§ Texto fornecido
──────────────────────────────

Na última meia dúzia de anos, a “governança” em Educação tem sido feita com o recurso a uma estratégia de indiferença muito bem montada. Indiferença em relação a ideias diferentes das da elite no poder, indiferença perante quaisquer críticas, indiferença perante evidentes erros cometidos e uma notável indiferença quanto a qualquer ocorrência que desalinhe da narrativa oficial da inclusão, autonomia, flexibilidade e sucesso. Indiferença aliada a um silêncio muito selectivo acerca dos temas a abordar, em que se optou por desvalorizar qualquer circunstância menos positiva, preferindo concentrar as intervenções numa repetição monolítica dos talking points do guião escrito.

Algumas questões mais polémicas (a começar pela carreira docente e pela avaliação de desempenho, não esquecendo o modelo de gestão e a municipalização) foram quase ignoradas pela tutela e de forma nem sempre discreta consideradas da responsabilidade de outros ministérios (como o das Finanças).

Foram muito raros os momentos em que se tornou incontornável sair desta estratégia de alheamento às críticas e foi necessário reagir de forma directa a contextos menos triunfais; recordo os tempos mais complicados em que a flexibilidade curricular esteve mais periclitante, a recente disputa em torno dos alunos retidos por não frequentarem a disciplina de Cidadania e Desenvolvimento ou o claro atraso no fornecimento de equipamentos informáticos às escolas e alunos.

──────────────────────────────

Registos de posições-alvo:

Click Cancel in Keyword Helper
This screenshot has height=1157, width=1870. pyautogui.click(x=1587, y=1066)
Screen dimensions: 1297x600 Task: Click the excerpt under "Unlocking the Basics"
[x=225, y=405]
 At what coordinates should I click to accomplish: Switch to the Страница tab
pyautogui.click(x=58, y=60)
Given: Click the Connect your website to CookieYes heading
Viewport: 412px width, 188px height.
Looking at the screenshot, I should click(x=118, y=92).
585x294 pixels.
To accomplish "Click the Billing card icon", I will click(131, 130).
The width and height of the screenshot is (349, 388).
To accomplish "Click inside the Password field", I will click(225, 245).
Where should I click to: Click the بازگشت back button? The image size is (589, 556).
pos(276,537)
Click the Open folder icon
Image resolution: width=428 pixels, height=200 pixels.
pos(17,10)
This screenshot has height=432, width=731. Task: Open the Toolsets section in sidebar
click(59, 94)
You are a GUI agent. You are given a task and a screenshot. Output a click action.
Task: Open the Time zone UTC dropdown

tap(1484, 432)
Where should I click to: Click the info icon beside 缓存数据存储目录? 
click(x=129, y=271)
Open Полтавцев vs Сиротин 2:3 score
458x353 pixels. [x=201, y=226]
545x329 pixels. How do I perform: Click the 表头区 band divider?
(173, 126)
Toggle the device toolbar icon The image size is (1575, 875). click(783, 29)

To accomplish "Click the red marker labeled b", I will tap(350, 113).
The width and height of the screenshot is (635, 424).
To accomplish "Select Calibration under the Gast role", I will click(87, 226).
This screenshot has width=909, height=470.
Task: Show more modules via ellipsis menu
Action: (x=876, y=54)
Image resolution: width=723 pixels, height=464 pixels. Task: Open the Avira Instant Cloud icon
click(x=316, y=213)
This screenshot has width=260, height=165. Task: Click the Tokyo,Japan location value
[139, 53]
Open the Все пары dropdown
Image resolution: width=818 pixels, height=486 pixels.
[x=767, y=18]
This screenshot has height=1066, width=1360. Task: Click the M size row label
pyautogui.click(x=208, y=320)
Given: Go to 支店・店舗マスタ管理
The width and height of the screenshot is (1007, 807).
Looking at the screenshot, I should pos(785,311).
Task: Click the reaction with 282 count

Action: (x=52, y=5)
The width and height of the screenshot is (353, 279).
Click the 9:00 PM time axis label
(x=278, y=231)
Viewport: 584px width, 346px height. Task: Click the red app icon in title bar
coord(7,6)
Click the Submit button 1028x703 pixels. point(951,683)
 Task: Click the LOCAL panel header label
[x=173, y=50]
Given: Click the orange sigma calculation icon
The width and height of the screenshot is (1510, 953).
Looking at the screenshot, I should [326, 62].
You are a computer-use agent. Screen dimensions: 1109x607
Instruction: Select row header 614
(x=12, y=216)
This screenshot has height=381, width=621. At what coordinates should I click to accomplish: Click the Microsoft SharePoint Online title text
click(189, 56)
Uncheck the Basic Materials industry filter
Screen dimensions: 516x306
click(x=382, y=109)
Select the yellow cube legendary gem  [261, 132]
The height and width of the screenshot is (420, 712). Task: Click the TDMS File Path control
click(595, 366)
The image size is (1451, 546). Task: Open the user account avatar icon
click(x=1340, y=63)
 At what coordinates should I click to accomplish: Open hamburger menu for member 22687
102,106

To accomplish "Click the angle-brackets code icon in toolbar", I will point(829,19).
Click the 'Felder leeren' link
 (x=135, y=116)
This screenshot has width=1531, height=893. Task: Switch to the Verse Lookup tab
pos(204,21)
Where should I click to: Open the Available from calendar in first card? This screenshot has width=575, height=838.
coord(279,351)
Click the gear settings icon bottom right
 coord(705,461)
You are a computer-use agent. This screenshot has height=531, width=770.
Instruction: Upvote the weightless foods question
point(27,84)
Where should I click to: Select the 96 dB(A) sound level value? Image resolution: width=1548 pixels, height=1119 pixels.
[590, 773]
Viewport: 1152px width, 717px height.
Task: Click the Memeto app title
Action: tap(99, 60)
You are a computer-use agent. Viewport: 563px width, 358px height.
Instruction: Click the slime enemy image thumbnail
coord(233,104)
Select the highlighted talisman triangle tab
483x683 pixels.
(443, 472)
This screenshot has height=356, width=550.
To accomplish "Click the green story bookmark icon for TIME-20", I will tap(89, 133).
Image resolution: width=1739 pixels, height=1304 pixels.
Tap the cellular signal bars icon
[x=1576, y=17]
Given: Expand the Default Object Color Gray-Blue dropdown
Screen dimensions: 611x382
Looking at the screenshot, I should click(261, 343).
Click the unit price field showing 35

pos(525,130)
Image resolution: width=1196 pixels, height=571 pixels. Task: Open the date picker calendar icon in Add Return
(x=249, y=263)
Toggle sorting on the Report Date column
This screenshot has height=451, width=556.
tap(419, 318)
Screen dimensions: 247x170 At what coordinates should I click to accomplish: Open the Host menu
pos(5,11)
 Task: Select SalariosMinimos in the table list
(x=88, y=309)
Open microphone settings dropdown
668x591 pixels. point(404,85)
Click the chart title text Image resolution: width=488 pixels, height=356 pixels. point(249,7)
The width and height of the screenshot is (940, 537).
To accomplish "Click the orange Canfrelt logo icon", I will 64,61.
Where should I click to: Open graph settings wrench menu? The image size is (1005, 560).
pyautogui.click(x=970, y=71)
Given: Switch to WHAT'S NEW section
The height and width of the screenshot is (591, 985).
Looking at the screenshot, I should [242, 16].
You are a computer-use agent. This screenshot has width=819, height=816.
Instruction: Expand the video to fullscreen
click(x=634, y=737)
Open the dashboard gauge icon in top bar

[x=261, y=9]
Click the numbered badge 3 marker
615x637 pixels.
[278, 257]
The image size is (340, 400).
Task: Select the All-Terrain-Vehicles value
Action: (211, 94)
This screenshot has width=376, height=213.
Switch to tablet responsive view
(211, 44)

──────────────────────────────

§ O que fazer
1. Converte numa lista JSON de strings as linhas da listagem, começando na linha que contém "At what coordinates should I click to accomplish: Open hamburger" e seguindo até à linha que contém "point(27,84)", ambas incluídas. Cada linha deve dar uma string e as linhas em branco ficam de fora.
2. Prossegue o texto sobre a governança em Educação a partir do ponto em que termina.

§ Respostas por tarefa
1.
[
  " At what coordinates should I click to accomplish: Open hamburger menu for member 22687",
  "102,106",
  "To accomplish \"Click the angle-brackets code icon in toolbar\", I will point(829,19).",
  "Click the 'Felder leeren' link",
  " (x=135, y=116)",
  "This screenshot has width=1531, height=893. Task: Switch to the Verse Lookup tab",
  "pos(204,21)",
  "Where should I click to: Open the Available from calendar in first card? This screenshot has width=575, height=838.",
  "coord(279,351)",
  "Click the gear settings icon bottom right",
  " coord(705,461)",
  "You are a computer-use agent. This screenshot has height=531, width=770.",
  "Instruction: Upvote the weightless foods question",
  "point(27,84)"
]

2.
Na maior parte do tempo, a opção foi por investir em propagandas concertadas com grupos de “especialistas” ou mesmo de associações profissionais, que surgiram como uma espécie de muralha de aço das políticas desenvolvidas (como a eliminação das provas finais de ciclo ou a publicação dos decretos “gémeos” 54 e 55, não esquecendo a recente terraplanagem dos programas disciplinares). Organizam-se formações em sentido único, promovem-se debates sem contraditório, enuncia-se uma tolerância democrática que não se pratica e encena-se uma inclusão que só funciona dos portões das escolas para dentro.

Os governantes da área surgem disponíveis apenas para visitas em ambiente controlado, de modo a assegurarem sorrisos para as photo-ops previamente negociadas. Reconheço que esta tem sido uma estratégia eficaz, porque a indiferença oficial acabou por anestesiar a própria função fiscalizadora da comunicação social, cada vez com menor massa crítica livre.

Essa eficácia tem sido tal que nas próprias escolas inspirou o alastramento de uma indiferença simétrica. Não me refiro sequer à crescente apatia dos docentes perante o modo como se têm generalizado os abusos dos poderes locais, mas à própria indiferença com que, passada alguma agitação epidérmica muito localizada, foram encarados vários novos normativos publicados nos meses estivais.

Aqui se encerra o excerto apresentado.